At school I was taught that one of its advantages was that you need never go above ten, as that brought another unit into play (even if they were much duller than our own units). Now we find hundreds and even thousands of those awful microbes called millimetres being freely used." Hugh R. Fowler, LITTLEHAMPTON W.Sussex.

" ... I have been pondering for some time the great practicality of the Imperial weights and measures systems and their appropriateness to the various scales of human activity, especially when coupled to the £sd money system. Compared to these the metric weights, measures and money seem to me to be abstract and inhuman in the extreme. I would be most grateful if you would send me some information about the Society." R. S. Pitman Barbican, LONDON.

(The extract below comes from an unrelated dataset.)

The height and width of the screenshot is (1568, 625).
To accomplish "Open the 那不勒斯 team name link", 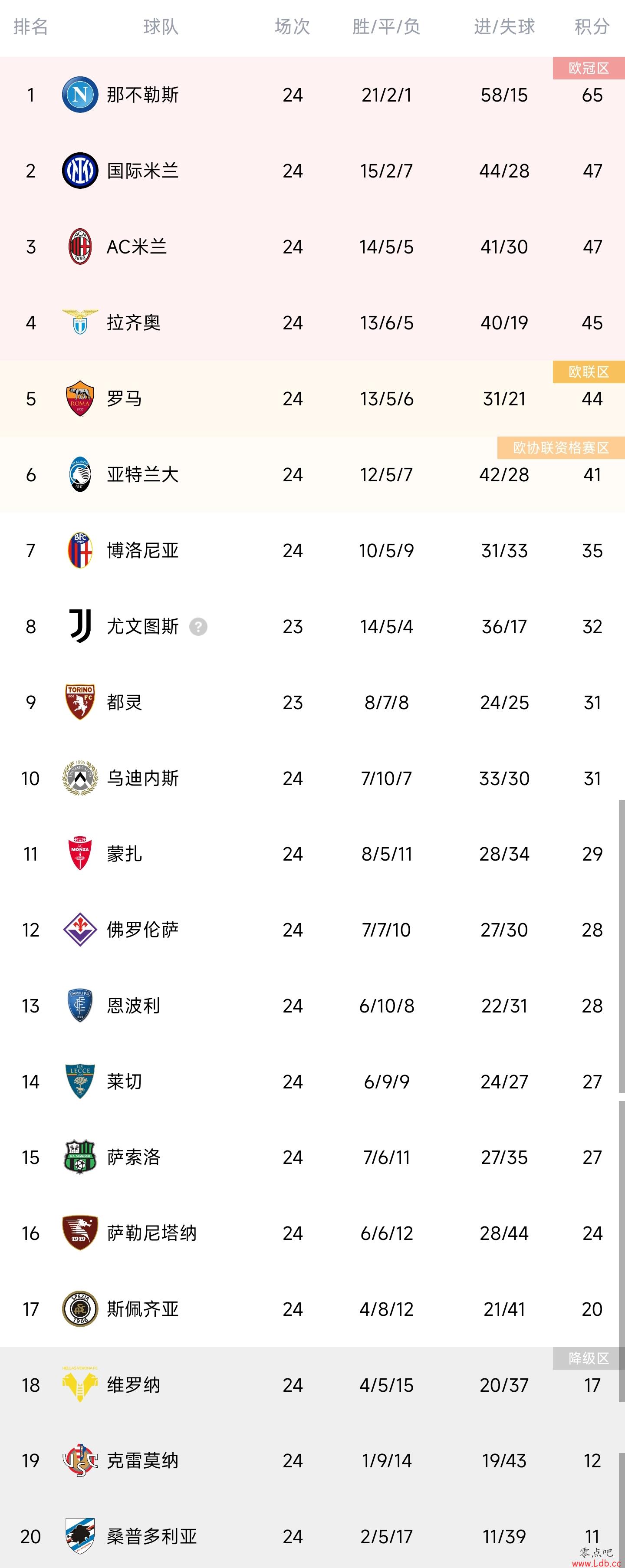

"May I please say ... how I agree with your views.
After a dozen years of living in Switzerland I could not come to terms with this inhuman and meaningless system, and people there did still sell you a 'livre' of apples and spoke of 'sous' even though the actual values had been altered to fit the metric amounts. I don't know how it is in Hampshire, but here, although of course metric money has been thrust upon us, other measurements have for the most part quietly returned to the former ones.

My late father (Dr. J.C. Willis FRS, who was a botanist but mathematically inclined) always said that the metric system was a retrograde step, and that things should ideally be based on twelve. Anita Binnerts, RIPON, North Yorkshire.

"Your letter struck an immediate chord. Over many years I have felt it to be perverse for the very reasons you give and many more could be added; but you have opened my eyes by giving the French metric system a political raison d'être. Will you please send a little more detail of the DOZENAL SOCIETY?" Russell Stokes, NOTTINGHAM.

"How can this government call itself 'Conservative' when it promotes the destruction of so major a part of our history and culture?

Although I think we have been told that the mile and the pint are to be saved, how can we trust them an inch? I fear for our Rule of the Road as well ... You have probably noticed how Radio 4's wildlife programmes have been rendered almost incomprehensible under a plethora of metres, centimetres and hectares." Carol L.K. Gibbons, CROWBOROUGH Sussex.

"You take a line which interests me; my main concern is that of opposing the actions of bureaucrats in forcing us into a mould which we have not requested nor had any opportunity to express an opinion about...." Graham Boatfield, IPSWICH Suffolk.

"...The last German Kaiser once stated.-. 'The success of the British is their system of measure." Never a truer statement was made. In 1864 the metric system was rejected (for trade) by the British Parllament and from that date we could outstrip our Continental competitors in the manufacture of virtually anything.... ranging from darning-needles and safety-pins to railway locomotives and battleships... " Angus MacDonald, LONDON.

"I have, long been an opponent of metrication but have always felt I was a 'lone voice crying in the wilderness.' I was particularly pleased, therefore, to hear your views and that a Society opposed to this measure exists." C.W.R. Cooke, AMERSHAM, Buckinghamshire.

A forgiveably sarcastic note from a member rounds-off this section appropriately:

"I am able to buy Danish jam in pots clearly marked: '2 lb.(907gm)'. Seems nobody has yet informed them how difficult they find it." Robin Hancock, FOWNHOPE, Herefordshire.